It’s been abused by vandals, and it’s crumbling with age, but the members of the Wheeling Arts and Cultural Commission believe the Mount Wood Overlook can be transformed in a popular destination.
The Arts Commission is inviting any interested community members to join them this Saturday at the overlook for the beginning of its “Guerilla Gardening” project that will include moss painting. The work day will begin at 9:30 a.m. at the “castle” facility, located directly across the street from the Mount Wood Cemetery near the North Park section of Wheeling. Those planning to attend should bring a paint brush and a container for the moss paint.
The artwork will communicate a message promoting sustainability and rebirth of the Wheeling culture and will respond to the challenges of antisocial behavior, graffiti, litter, and safety that this site has experienced.
“This whole project is truly a blank canvass because it’s going to be up to the community as far as what will be moss painted at the Mount Wood Overlook,” said Erika Donaghy, chair of the Wheeling Arts and Cultural Commission. “The timeline will be dictated by the weather, and our first work day is scheduled for this Saturday.
“We plan to do a lot of cleanup at first, but then we plan to get out the stencils and start figuring the best locations for the moss painting,” she continued. “We know the moss painting is going to work in several areas of the overlook, but we are hoping that it will take on the entire structure.”
The Mount Wood Overlook is frequently vandalized with spray painting, broken glass, and various kinds of litter, but Donaghy is convinced that if members of the community join the Wheeling Police Department with caring for the area that it could attract local residents and tourists alike to enjoy the stunning views of the Friendly City.

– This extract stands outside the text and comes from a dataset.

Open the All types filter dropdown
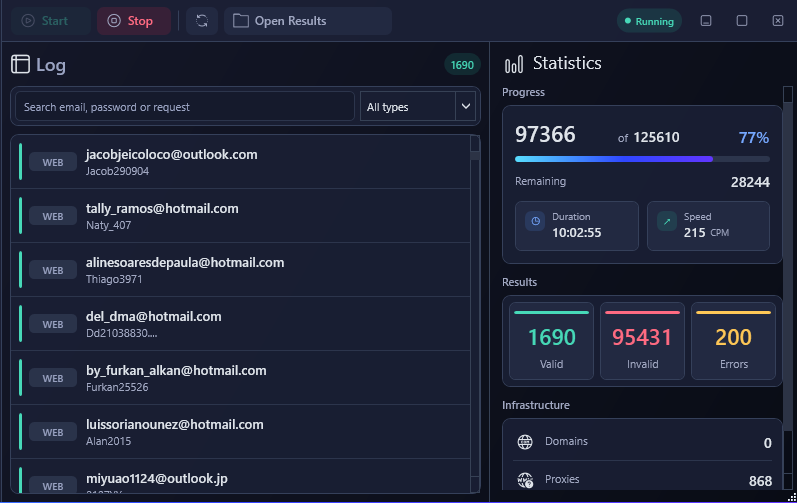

“There are areas of the overlook that have more of the spray paint than others, so we are anxious to see how the graffiti will affect the moss,” Donaghy said. “One of our goals is to persuade folks to leave the overlook alone long enough for the moss to start growing,” Donaghy said. “We hope that once people start seeing the moss project taking place, they will begin taking more pride in it and not deface it the way it has been for several years.
“One thing we know for sure is that once the moss is on the concrete, it’s not going to be the best thing to spray paint because the person isn’t going to get the design they are going after,” she said. “We also would like to involve some of the artists who do the spray painting because it is really very good. At this point, though, we don’t know who those folks are.”
Donaghy said she believes many Wheeling residents have not enjoyed the sights from the castle-like structure because of reputation.
“It’s a pretty secluded spot, and we know the police do check out that area pretty frequently,” Donaghy said. “If this project takes off and the community does get involved, we believe this overlook will be an asset to our community. This area could be a very nice place for local residents and tourists to visit because of the great views you have here.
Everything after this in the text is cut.